(Given passage begins)
Historic district in Vermont, United States

The Jericho Village Historic District encompasses the historic industrial and commercial center of the village of Jericho, Vermont. Stretched along Vermont Route 15 south of Browns River, which powered the village's industries for many years, the village center includes a well-preserved array of 19th and early 20th-century buildings. The district was listed on the National Register of Historic Places in 1992.

==Description and history==
The village of Jericho was established in the early 19th century around a series of mill privileges on the Browns River, which in the first half of the 19th century were mainly populate by saw and grist mills. Beginning in the 1820s the mills expanded to include woolen textile processing, and in the later 19th century the water power was harnessed for a variety of manufacturing operations, established to capitalize on the areas natural resources. The water-powered industries declined in the early decades of the 20th century, and most of the industrial buildings were torn down or destroyed by fire or flood. Fires also occasionally swept through the built-up areas of the village, but significant elements of its 19th-century form still predominate.
(Given passage ends)
(Supplied data begins)
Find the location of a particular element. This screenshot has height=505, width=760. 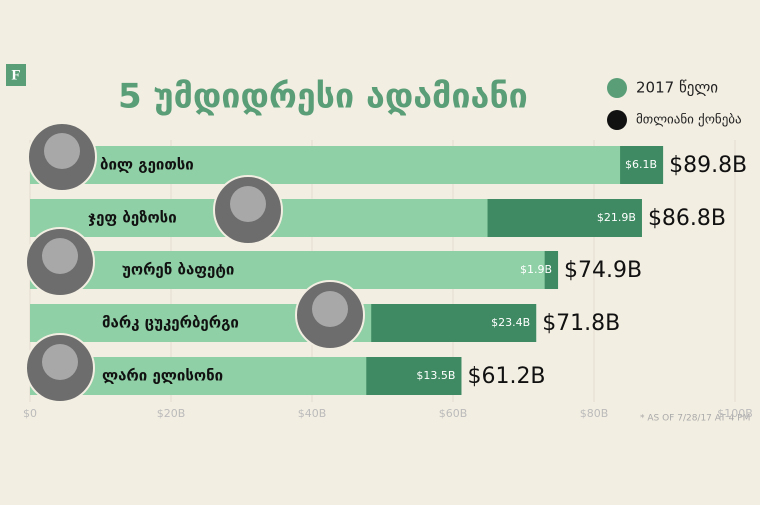

legend-label: მთლიანი ქონება is located at coordinates (689, 120).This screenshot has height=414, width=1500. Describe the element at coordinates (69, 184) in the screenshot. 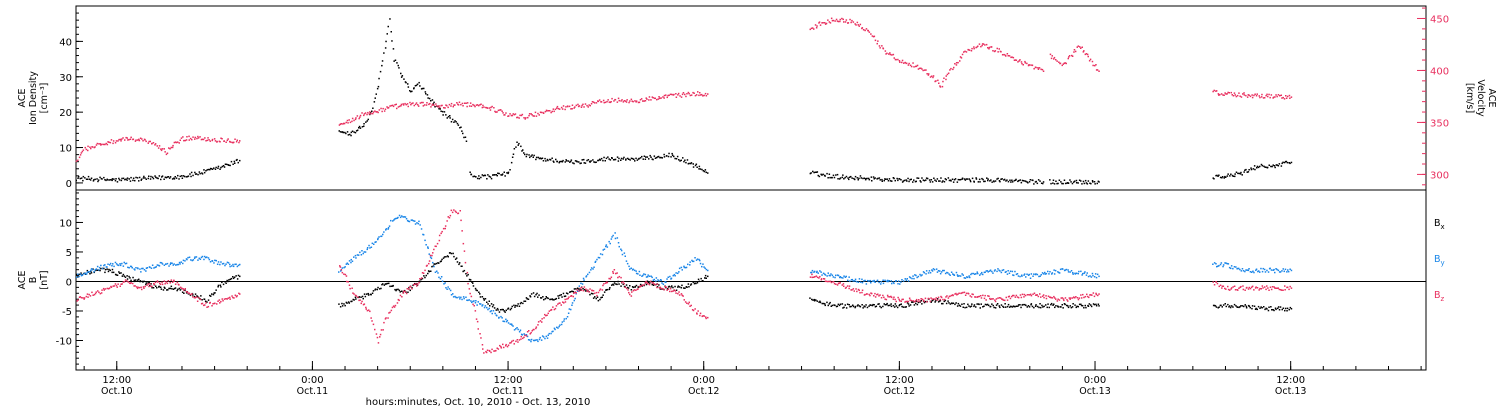

I see `left-tick-label: 0` at that location.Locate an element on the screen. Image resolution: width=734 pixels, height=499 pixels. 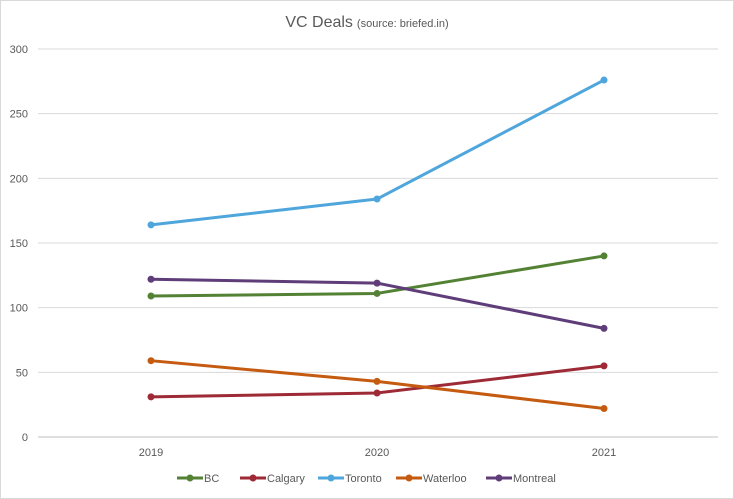
legend-item-bc: BC is located at coordinates (198, 479).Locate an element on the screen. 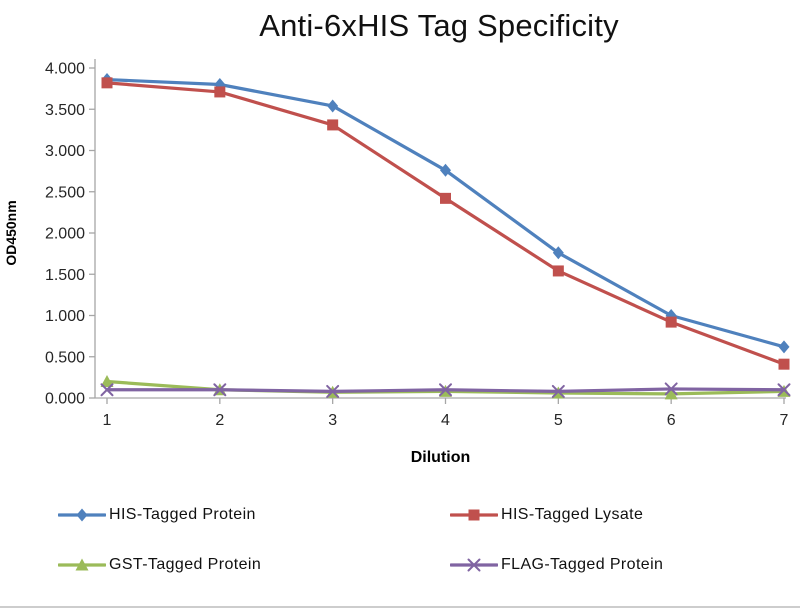 This screenshot has width=800, height=608. svg-text: 6 is located at coordinates (672, 420).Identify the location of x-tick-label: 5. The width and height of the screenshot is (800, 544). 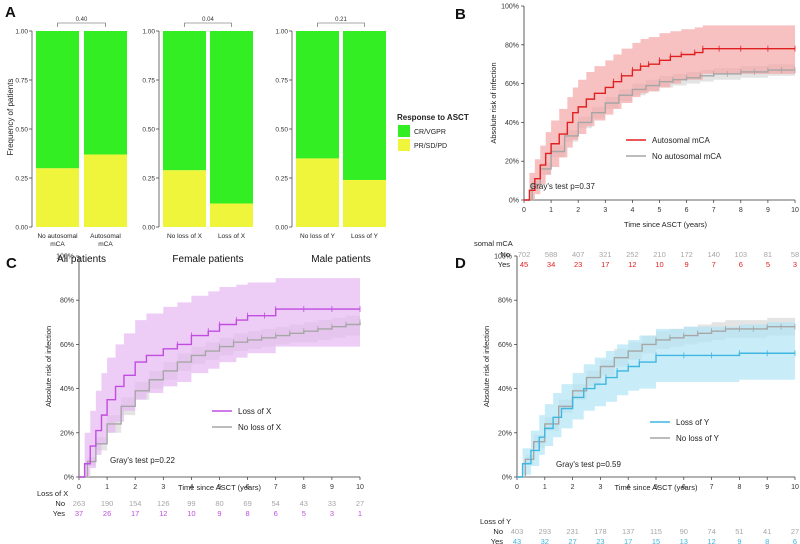
(660, 210).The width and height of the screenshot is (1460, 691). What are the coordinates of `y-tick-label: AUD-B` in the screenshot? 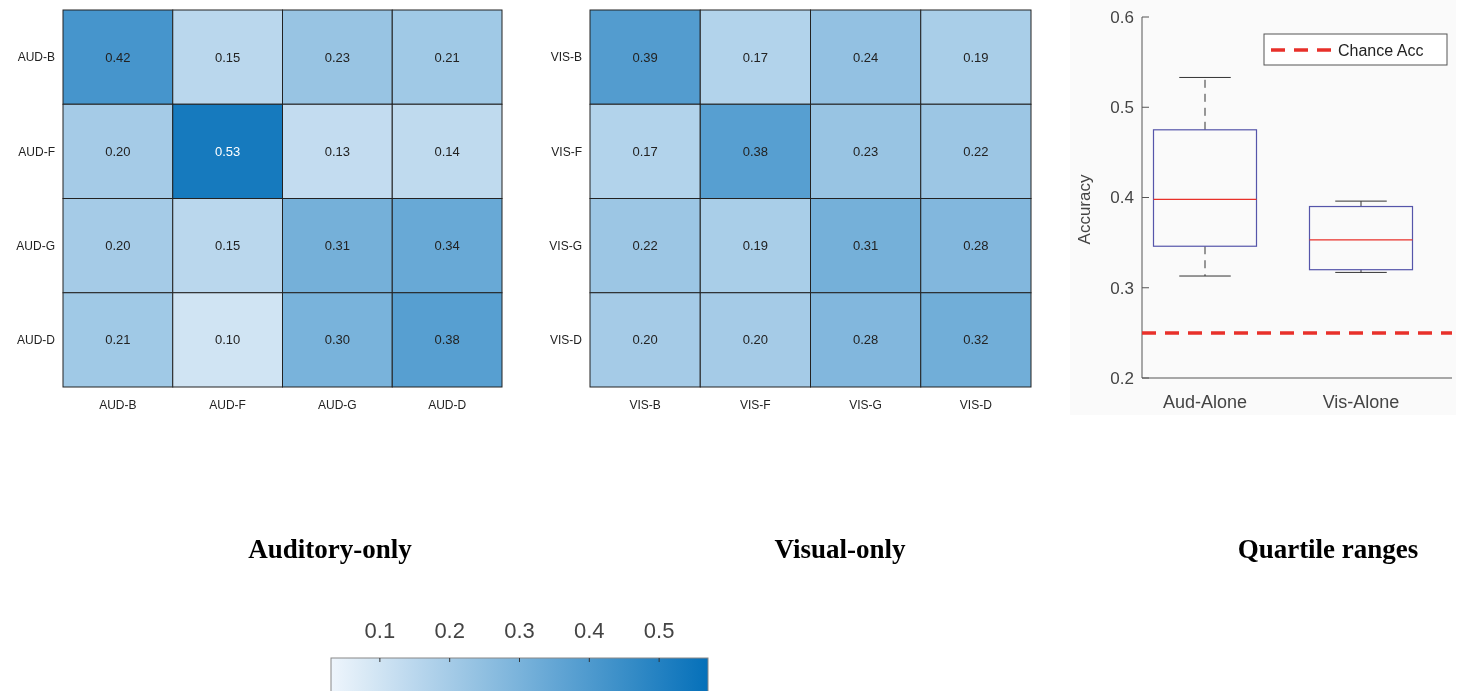 It's located at (36, 58).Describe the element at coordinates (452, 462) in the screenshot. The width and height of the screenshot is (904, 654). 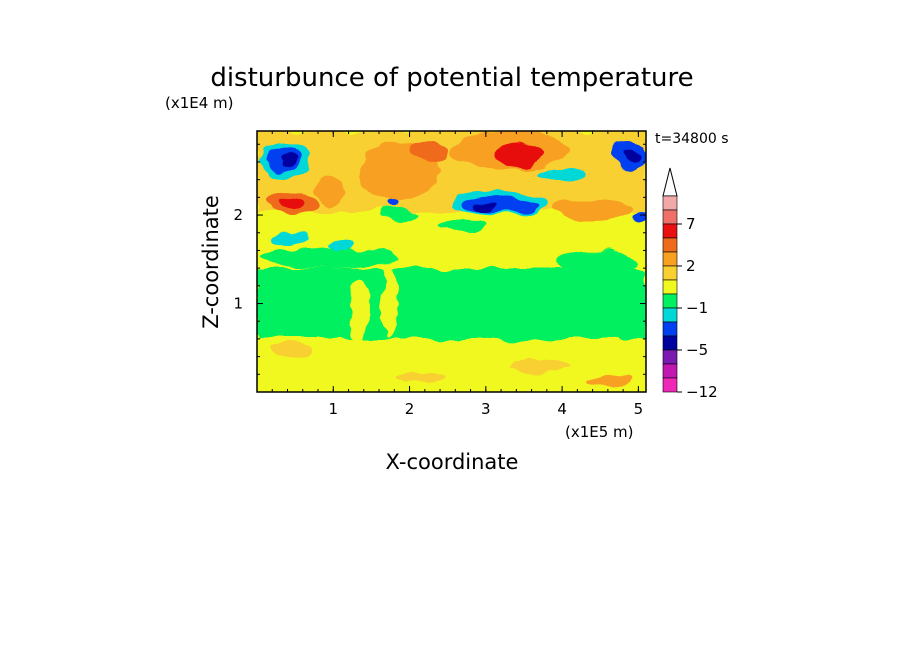
I see `x-axis-label: X-coordinate` at that location.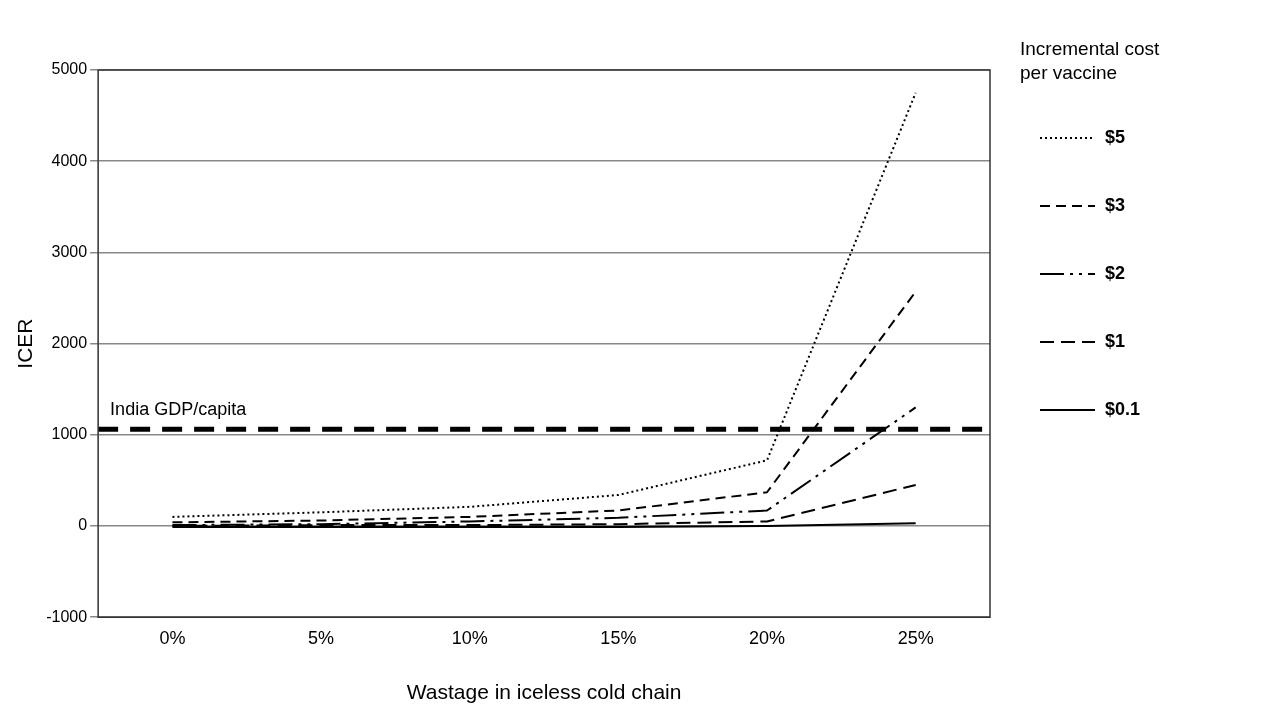 The height and width of the screenshot is (720, 1270). I want to click on legend-label: $2, so click(1116, 272).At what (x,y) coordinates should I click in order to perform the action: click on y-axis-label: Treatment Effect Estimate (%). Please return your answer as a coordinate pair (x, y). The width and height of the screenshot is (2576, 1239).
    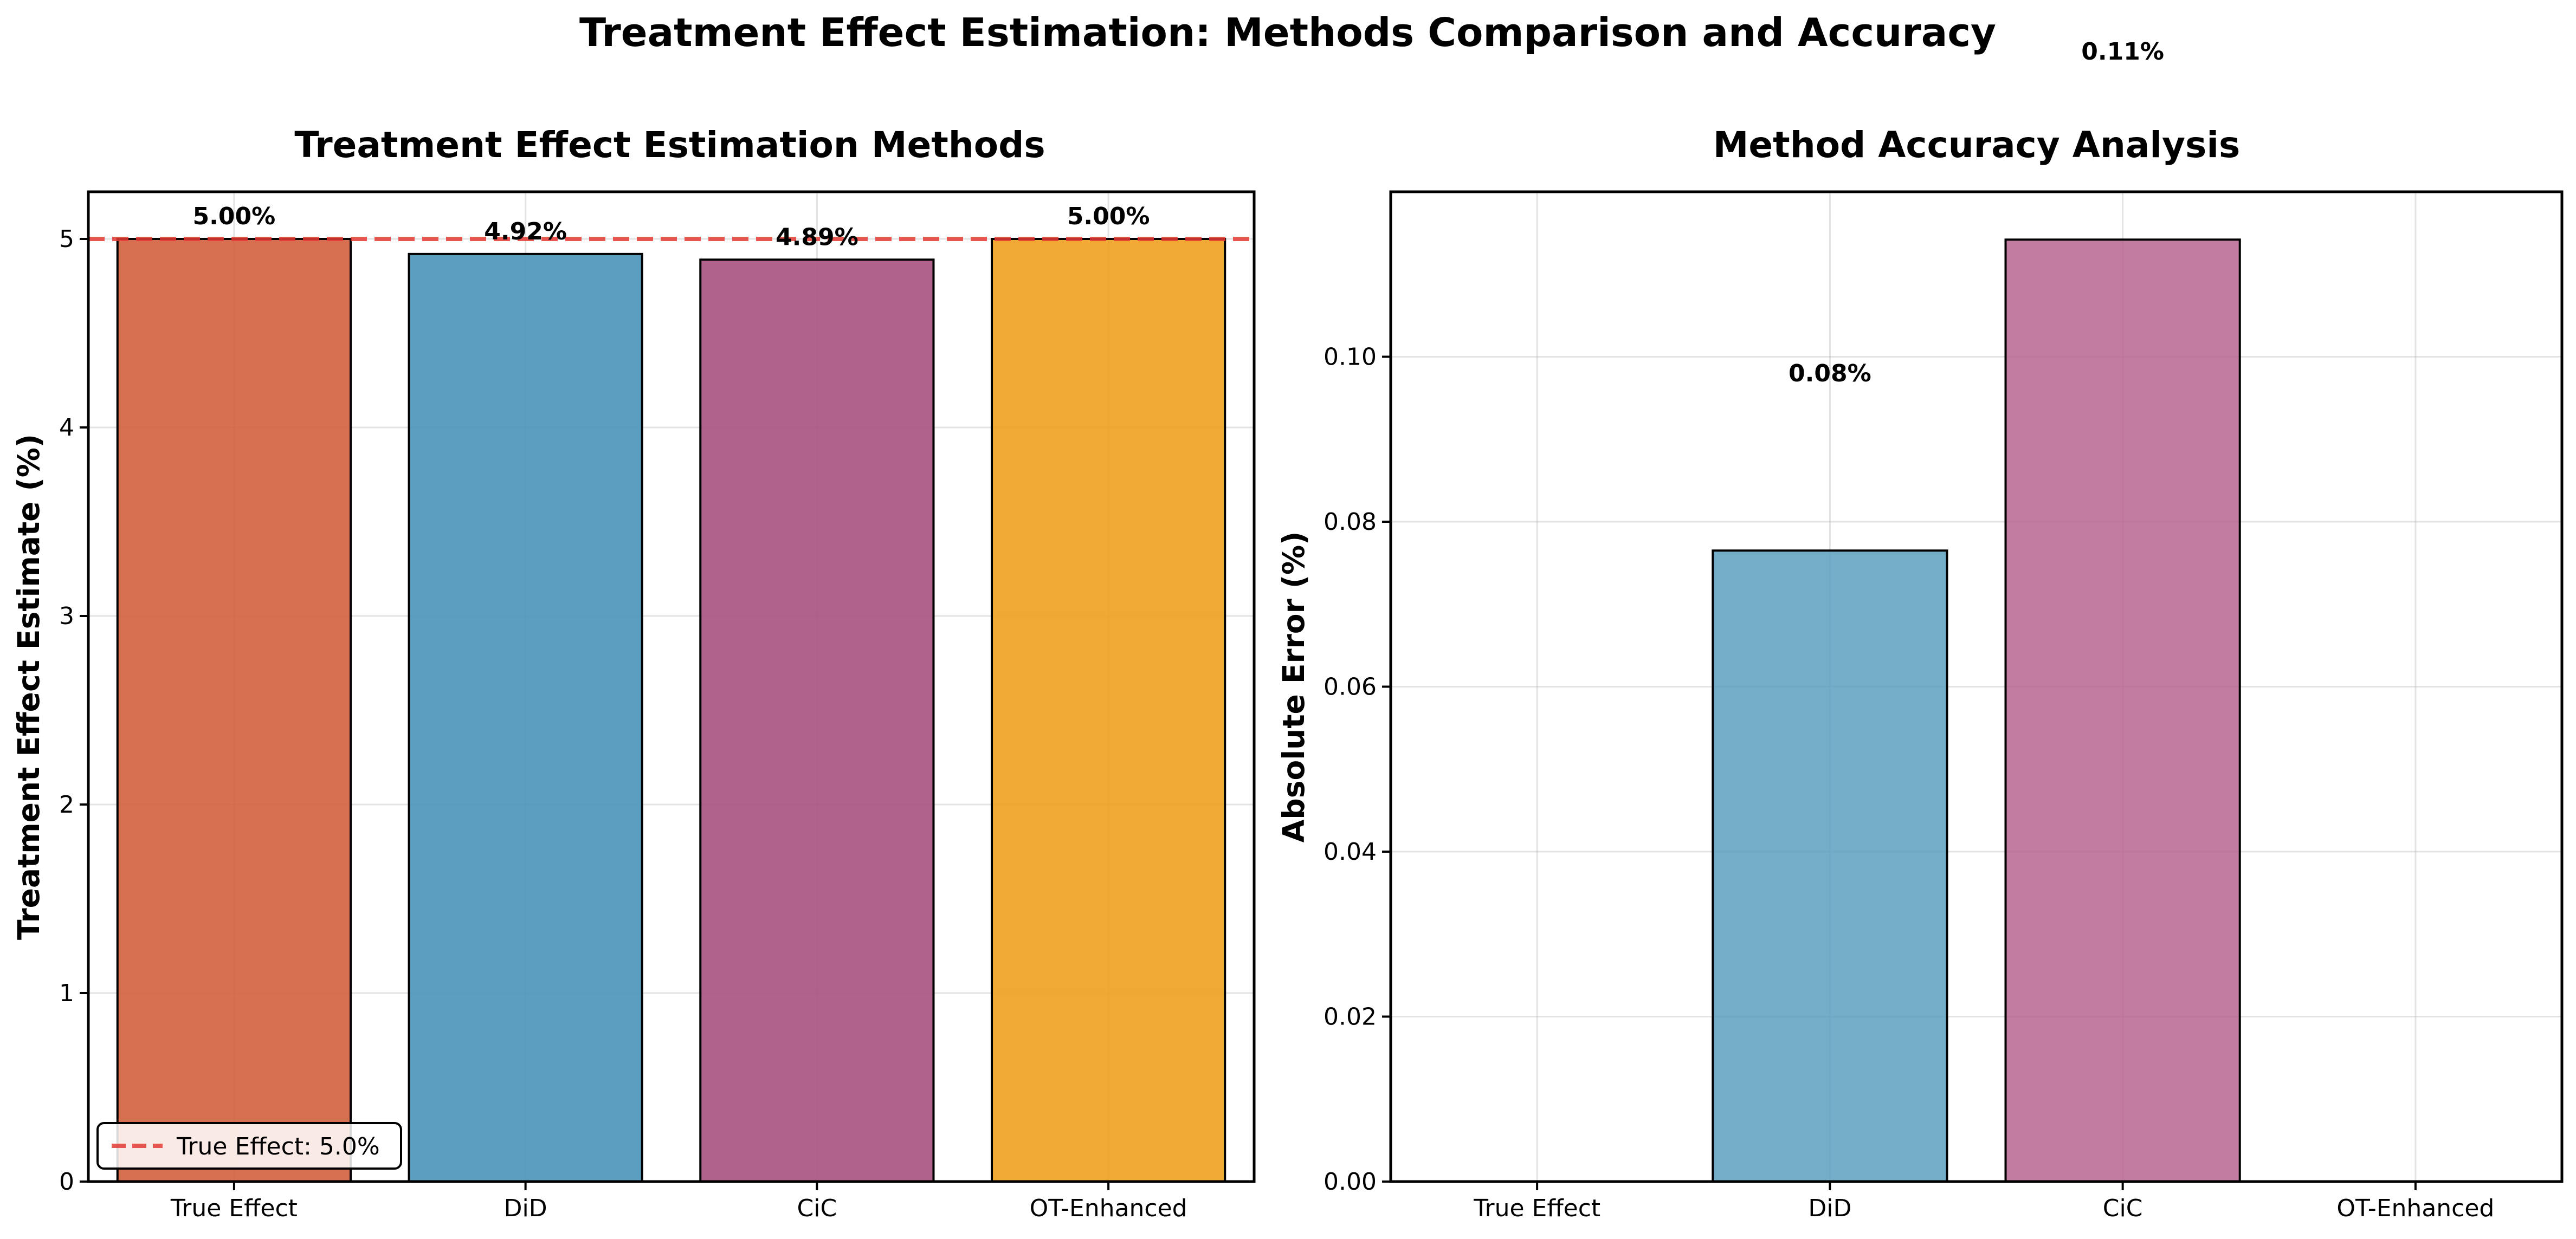
    Looking at the image, I should click on (28, 687).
(Supplied data ends)
What this task involves: Copy out the passage on the Jericho Village Historic District in full, word for word.

The answer:
Historic district in Vermont, United States

The Jericho Village Historic District encompasses the historic industrial and commercial center of the village of Jericho, Vermont. Stretched along Vermont Route 15 south of Browns River, which powered the village's industries for many years, the village center includes a well-preserved array of 19th and early 20th-century buildings. The district was listed on the National Register of Historic Places in 1992.

==Description and history==
The village of Jericho was established in the early 19th century around a series of mill privileges on the Browns River, which in the first half of the 19th century were mainly populate by saw and grist mills. Beginning in the 1820s the mills expanded to include woolen textile processing, and in the later 19th century the water power was harnessed for a variety of manufacturing operations, established to capitalize on the areas natural resources. The water-powered industries declined in the early decades of the 20th century, and most of the industrial buildings were torn down or destroyed by fire or flood. Fires also occasionally swept through the built-up areas of the village, but significant elements of its 19th-century form still predominate.